I think you need to either hide them or tell them OP.

And yes, you will always get somebody popping along to tell you jars are all manner of evil. Ignore.

SanityClause · 30/03/2016 16:54

Hiding it etc is a bit unecessary, really. I'm sure she'll be fine if you ask her politely not to eat it.

It is an odd thing to do, though.

Twixthecat · 30/03/2016 16:56

You have to mention it!

Personally I'd prefer the make her feel silly approach - something like ignore that you've seen the evidence and say

  • "I think I'm going mad! I could have sworn that I'd bought enough of that stupidly expensive special food for baby. But either she's managed to get in the fridge on her own, or you guys have a weird taste for baby food, 'ha ha ha ha'. Nah it gives adults the runs anyway - have you heard of the baby food diet, apparently that's how it works! Don't have kids, look what it's done to my memory, forgetting to buy enough food for baby, tut. 'ha ha ha ha'. Then watch her squirm :-)
icelollycraving · 30/03/2016 17:00

Sorry if I missed it but does she have DC? Maybe she's utterly clueless & thought they were little treat sized bits?!
I used jars & pouches EVERYDAY for ds.

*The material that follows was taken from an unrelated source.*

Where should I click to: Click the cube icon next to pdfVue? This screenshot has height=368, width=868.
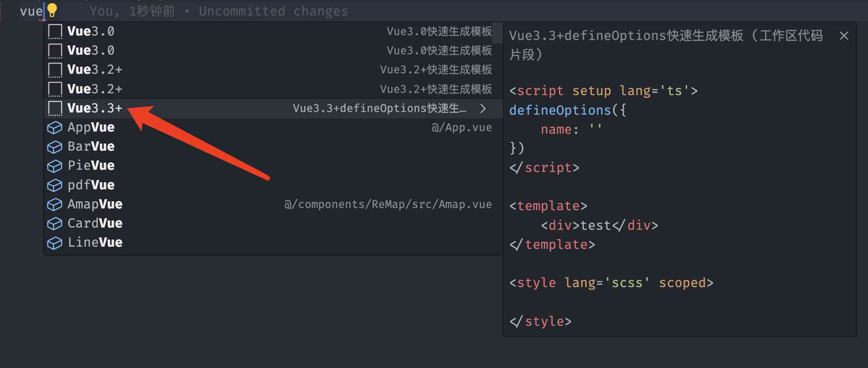pyautogui.click(x=55, y=185)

He is a great little eater & I gave up pureeing everything for him to spit it out.Don't let everyone start guilting you about using jars.

ClarenceTheLion · 30/03/2016 17:00

How strange that someone would think to do that. Aside from anything else, as you say baby food is expensive! Just collect everything up and put it in your room. I wouldn't even be particularly subtle to be honest...

GiveMyHeadPeaceffs · 30/03/2016 17:03

Actually I'd be pissed off at this. I keep some jars of baby food for my ds but they're usually for when I'm pushed for time, etc. And they are bloody expensive for what they are. I'd just ask her outright not to do it.

SoupDragon · 30/03/2016 17:05

Welcome to MN, OP.

SingingSamosa · 30/03/2016 17:06

I would bring it up. Just say something along the lines of, 'I know I said help yourself to anything but please could you avoid the baby food as I have nothing else to feed baby with if I run out.'

She can't object to that, surely? It's a very weird thing to do in someone's house!

HandsomeGroomGiveHerRoom · 30/03/2016 17:07

Baby Organix used to do some lovely jars about 15 years ago. I know they were nice as I taste tested everything before allowing it to influence my pfb's palate Blush

Op's guest must surely be mistaken though. Deliberately eating your host's baby food is odd.

VagueIdeas · 30/03/2016 17:08

In no universe does "help yourself to food" mean "including the baby food". FFS, some people Grin

LeanneBattersby · 30/03/2016 17:13

MN is weird today.

WaxyBean · 30/03/2016 17:16

Couldn't you just ask if they wouldn't mind not eating the baby's food please?